■ Aim ■
Could you change every "How do I perform" to "How can I carry out" throughout the material and return the lines with nothing else altered?

■ Rows of pointing data ■
§ §

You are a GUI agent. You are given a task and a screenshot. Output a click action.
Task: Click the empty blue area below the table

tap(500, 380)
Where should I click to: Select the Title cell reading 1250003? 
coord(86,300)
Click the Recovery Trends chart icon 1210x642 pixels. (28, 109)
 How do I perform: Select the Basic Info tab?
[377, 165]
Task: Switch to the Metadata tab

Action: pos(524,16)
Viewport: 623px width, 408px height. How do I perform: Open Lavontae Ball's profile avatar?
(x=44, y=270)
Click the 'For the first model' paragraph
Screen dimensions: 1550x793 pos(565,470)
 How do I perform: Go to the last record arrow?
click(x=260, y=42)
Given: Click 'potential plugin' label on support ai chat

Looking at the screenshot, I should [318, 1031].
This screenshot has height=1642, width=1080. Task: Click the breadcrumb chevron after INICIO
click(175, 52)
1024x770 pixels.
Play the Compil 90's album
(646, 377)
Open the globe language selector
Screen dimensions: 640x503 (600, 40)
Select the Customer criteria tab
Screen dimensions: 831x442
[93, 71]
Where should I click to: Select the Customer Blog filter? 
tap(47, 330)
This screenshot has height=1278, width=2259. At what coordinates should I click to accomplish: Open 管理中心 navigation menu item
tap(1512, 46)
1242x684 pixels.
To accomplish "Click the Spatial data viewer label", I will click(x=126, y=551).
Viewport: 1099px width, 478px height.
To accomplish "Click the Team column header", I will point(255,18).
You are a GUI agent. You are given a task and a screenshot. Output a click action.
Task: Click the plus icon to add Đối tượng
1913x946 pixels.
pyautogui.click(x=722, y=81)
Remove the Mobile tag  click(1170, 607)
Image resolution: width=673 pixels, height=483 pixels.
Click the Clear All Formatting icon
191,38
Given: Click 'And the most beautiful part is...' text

§ §

■ Solution ■
You are a GUI agent. You are given a task and a screenshot. Output a click action.
Task: Click the empty blue area below the table

tap(500, 380)
Where should I click to: Select the Title cell reading 1250003? 
coord(86,300)
Click the Recovery Trends chart icon 1210x642 pixels. (28, 109)
 How can I carry out: Select the Basic Info tab?
[377, 165]
Task: Switch to the Metadata tab

Action: pos(524,16)
Viewport: 623px width, 408px height. How can I carry out: Open Lavontae Ball's profile avatar?
(x=44, y=270)
Click the 'For the first model' paragraph
Screen dimensions: 1550x793 pos(565,470)
 How can I carry out: Go to the last record arrow?
click(x=260, y=42)
Given: Click 'potential plugin' label on support ai chat

Looking at the screenshot, I should [318, 1031].
This screenshot has height=1642, width=1080. Task: Click the breadcrumb chevron after INICIO
click(175, 52)
1024x770 pixels.
Play the Compil 90's album
(646, 377)
Open the globe language selector
Screen dimensions: 640x503 (600, 40)
Select the Customer criteria tab
Screen dimensions: 831x442
[93, 71]
Where should I click to: Select the Customer Blog filter? 
tap(47, 330)
This screenshot has height=1278, width=2259. At what coordinates should I click to accomplish: Open 管理中心 navigation menu item
tap(1512, 46)
1242x684 pixels.
To accomplish "Click the Spatial data viewer label", I will click(x=126, y=551).
Viewport: 1099px width, 478px height.
To accomplish "Click the Team column header", I will point(255,18).
You are a GUI agent. You are given a task and a screenshot. Output a click action.
Task: Click the plus icon to add Đối tượng
1913x946 pixels.
pyautogui.click(x=722, y=81)
Remove the Mobile tag  click(1170, 607)
Image resolution: width=673 pixels, height=483 pixels.
Click the Clear All Formatting icon
191,38
Given: Click 'And the most beautiful part is...' text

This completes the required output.